Sphingolipids in Cell Death after Photodamage Abstract The long-term objective of our research is to augment the efficacy of the cancer treatment photodynamic therapy (PDT). In PDT, tumor-localizing photosensitizers are activated by highly-focused laser light to induce oxidative stress in a cellular target that can lead to apoptotic cell death. Recently, protection by autophagy after low PDT doses and lack of protection by autophagy after high PDT doses has been shown. The balance between the proapoptotic (pro-death) sphingolipid (SL) ceramide and the antiapoptotic SL sphingosine-1- phosphate (S1P) constitutes the SL rheostat. The regulation of the SL rheostat has been proposed to be critical in triggering cell death by apoptosis and autophagy. The details of regulation of pro-death SLs and their role in cancer cell death after PDT are not understood, and represent a significant barrier to effective combination of PDT with ceramide-enhancing agents to augment cancer cell killing and PDT therapeutic value. Our novel discoveries strongly support the notion that resetting of the SL rheostat in favor of pro-death SLs, i.e., ceramide and dihydroceramide (DHceramide), is a contributor to the killing of tumor cells by PDT. Moreover, our pilot study shows that the combination of PDT with a SL analog improves PDT tumor response. The objective of this application is to exploit the regulation of pro-death SLs, their role in total cell death via apoptosis and autophagy, and in promoting tumor ablation after PDT. The central hypothesis is: resetting the SL rheostat in favor of pro-death SLs promotes cancer cell killing and tumor response after PDT.

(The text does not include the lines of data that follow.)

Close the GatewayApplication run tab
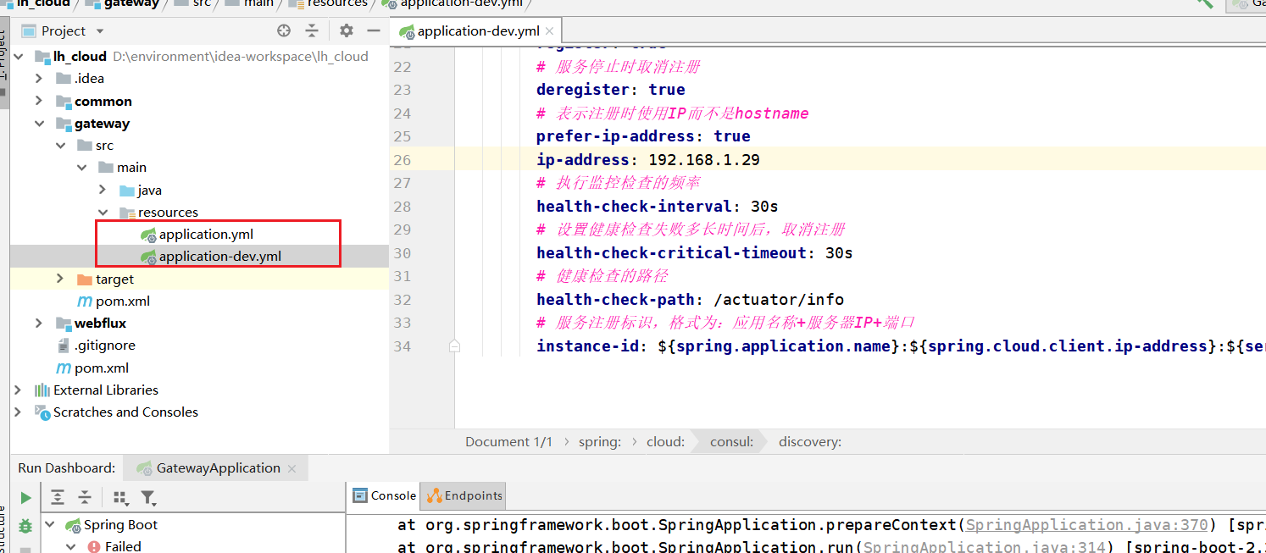click(292, 467)
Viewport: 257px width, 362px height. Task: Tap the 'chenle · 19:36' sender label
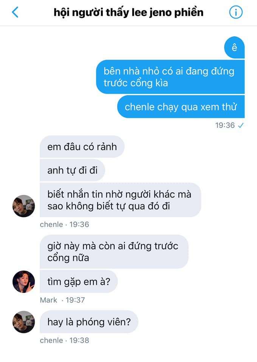pyautogui.click(x=64, y=224)
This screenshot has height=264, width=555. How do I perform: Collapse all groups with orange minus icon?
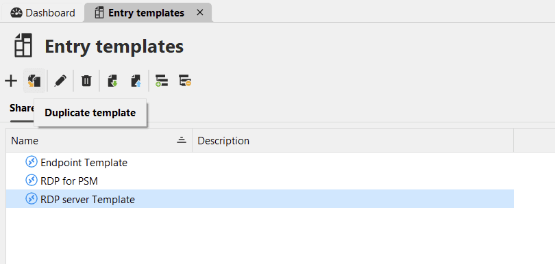coord(185,81)
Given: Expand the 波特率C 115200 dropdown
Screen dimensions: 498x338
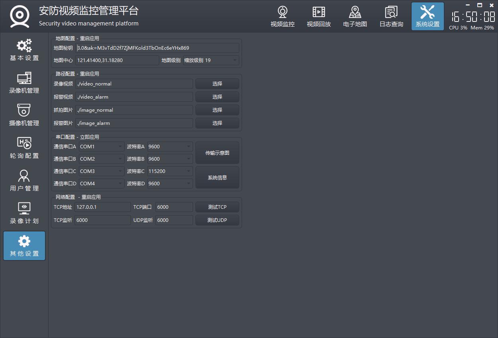Looking at the screenshot, I should pyautogui.click(x=170, y=171).
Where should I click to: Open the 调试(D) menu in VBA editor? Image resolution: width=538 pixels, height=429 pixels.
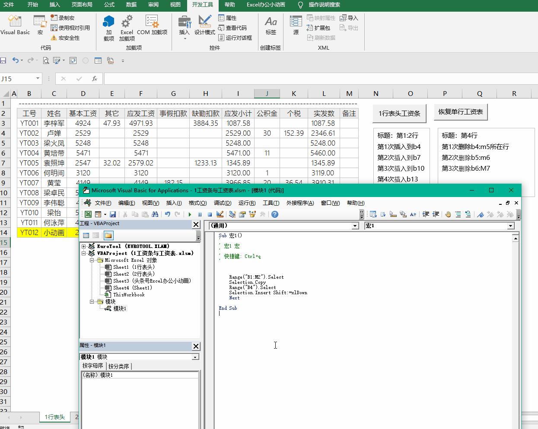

Three specific aims will test the hypothesis: (1) to demonstrate that cell killing after PDT requires a definitive, enzyme-controlled, SL profile. Selective increases in ceramide and DHceramide relative to S1P will be identified as a key factor in promoting overall cell death in apoptosis- and/or autophagy-competent cells. Dihydroceramide synthase and dihydroceramide desaturase will be characterized and validated as PDT targets in increasing the levels of pro-death SLs and in enhancing photosensitization. (2) To demonstrate that SL analogs govern sensitivity of cells to PDT. SL analogs that target mitochondria and which are all effective in killing cancer cells will be tested for their role in promoting photosensitivity. (3) To demonstrate that PDT tumor response requires a definitive SL profile and that co-treatment with SL analogs improves the response. Selective in vivo increases in ceramide and DHceramide relative to S1P will be verified as critical for PDT tumor response and the combination of PDT with SL analogs for improvement of PDT tumor response. The proposed work is expected to identify SL analogs and/or promote developing strategies that will selectively target enzymes that increase cellular levels of pro-death SLs to advance PDT therapeutic success.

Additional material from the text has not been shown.